After several years in that location, he moved his shop to Wesley Street where he excelled at his craft until ‘retirement’. He built a pipe organ and a sun dial and designed his own watches. When parts imported from Switzerland became too expensive he made his own. That willingness and ability to innovate enabled him to manufacture parts for timepieces whose owners had despaired of their ever running again.
Joseph’s reputation for being able to restore antique clocks and watches spread as far as the Old Country. Upon hearing of this remarkable clocksmith and fellow collector on the other side of the world, A.C. Jackson, a London collector of extremely rare and valuable timepieces, tested him with a Quarter Repeater by the great Thomas Tominion, then two by Daniel Quare, followed by pieces fashioned by Edward East, personal watchmaker to His Royal Highness Charles I, and a Thomas Earnshaw chronometer. All of which would suggest that Joseph Miller Brown proved himself worthy of Jackson’s having entrusted him with these priceless antiques.
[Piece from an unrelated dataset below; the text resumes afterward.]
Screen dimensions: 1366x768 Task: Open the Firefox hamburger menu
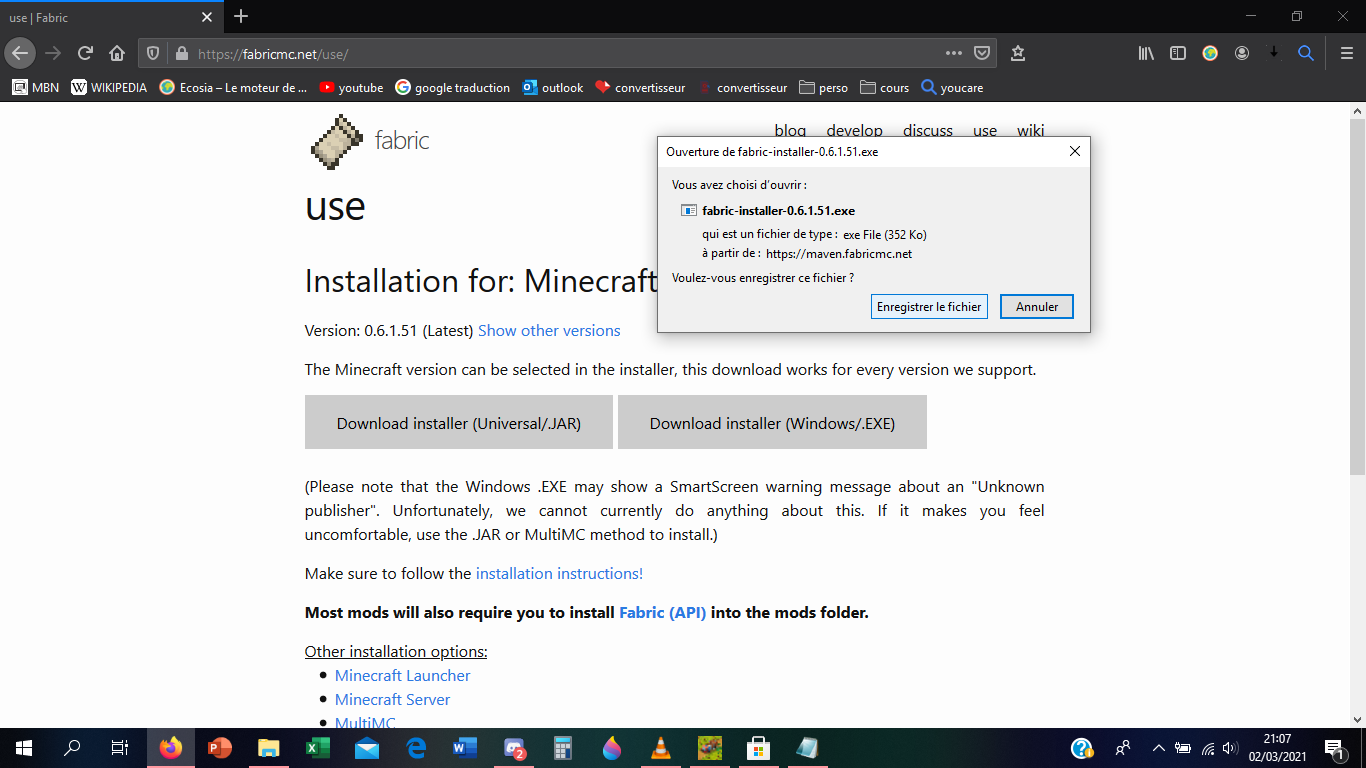pos(1346,53)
(King Charles’s watch, incidentally, had just one hand and was a so-called half-spring model that required rewinding every 15 hours as it utilized cat-gut for its driving mechanism.)
Miller wrote articles on antique timepieces for trade journals and magazines that were published as far afield as London, New York and Philadelphia. The awards had begun coming in as early as 1902, when he won four firsts at exhibitions in Nanaimo, Victoria and New Westminster. The following year he made a stem-winding and jewelled lever watch from two Canadian 50-cent pieces. Its movement was coined (literally) from two English half-crowns bearing the head of King Edward VII on the face and the royal standard on the reverse. This magnificent effort won him a gold medal in England.
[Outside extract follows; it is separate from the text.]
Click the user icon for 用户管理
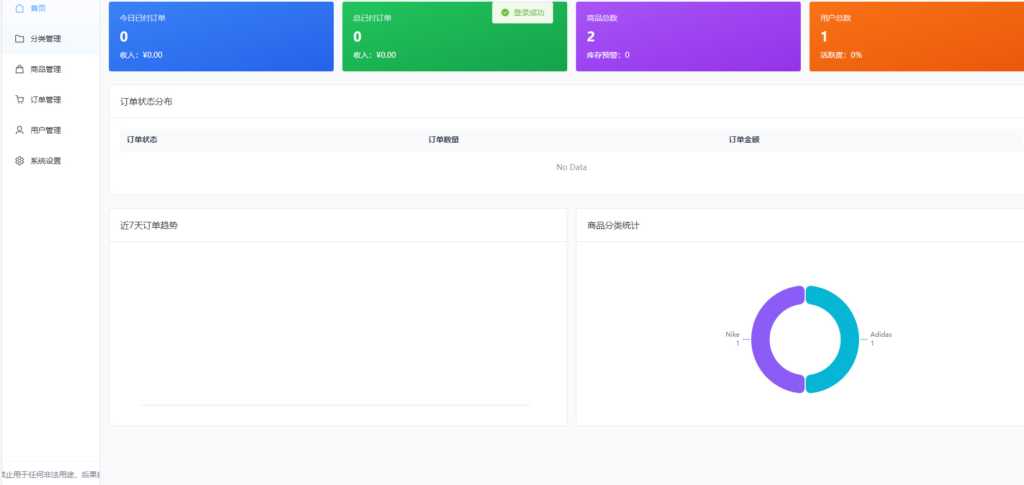 pyautogui.click(x=19, y=130)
He was by no means done. In 1905 he received a Dominion Gold Medal for his “rolling clock” which ran continuously for 35 years without rewinding! A hand-held marine chronometer earned him notice in 1909, followed in the 1920s by what daughter Alexandra Brown termed in 1969 his “last and crowning achievement,” his pocket chronometer being considered the “acid test” of watchmakers as it is “the most accurate and the most intricate of timepieces”.
Three years later, working with his son Albert as Joseph M. Brown & Son, Chronometer and Watchmakers, he was awarded a contract to install a four-faced clock in the new 45-foot-tall post office tower. It first ticked on the stroke of midnight, Jan. 1, 1913. Hardly had it entered service than the explosives carrying S.S. Oscar blew up off Protection Island, the force of the blast causing considerable damage through the city — and stopping Joseph’s clock. He and Albert soon had it functioning again and Joseph serviced it until his retirement, the city landmark giving reliable service until it was removed before the tower’s demolition.
In 1915 the senior Brown installed a clock in the tower of the Port Alberni post office. This time he had to do it without the assistance of son Albert, who’d enlisted and been killed in action.
On March 31, 1942, he was issued the city’s longest continuous trade licence — 59 years.
Through six decades, his daughter noted, the legendary craftsman who’d been termed the finest practical horologist in North America, “never took holidays and never retired. On the night before he died [in December 1942], he was wandering in his mind; propped up in his hospital bed, he thought he was examining and repairing a watch. It was incredible to see the exactness of his fingers, you would have sworn they held a watch as they had been doing all his life.”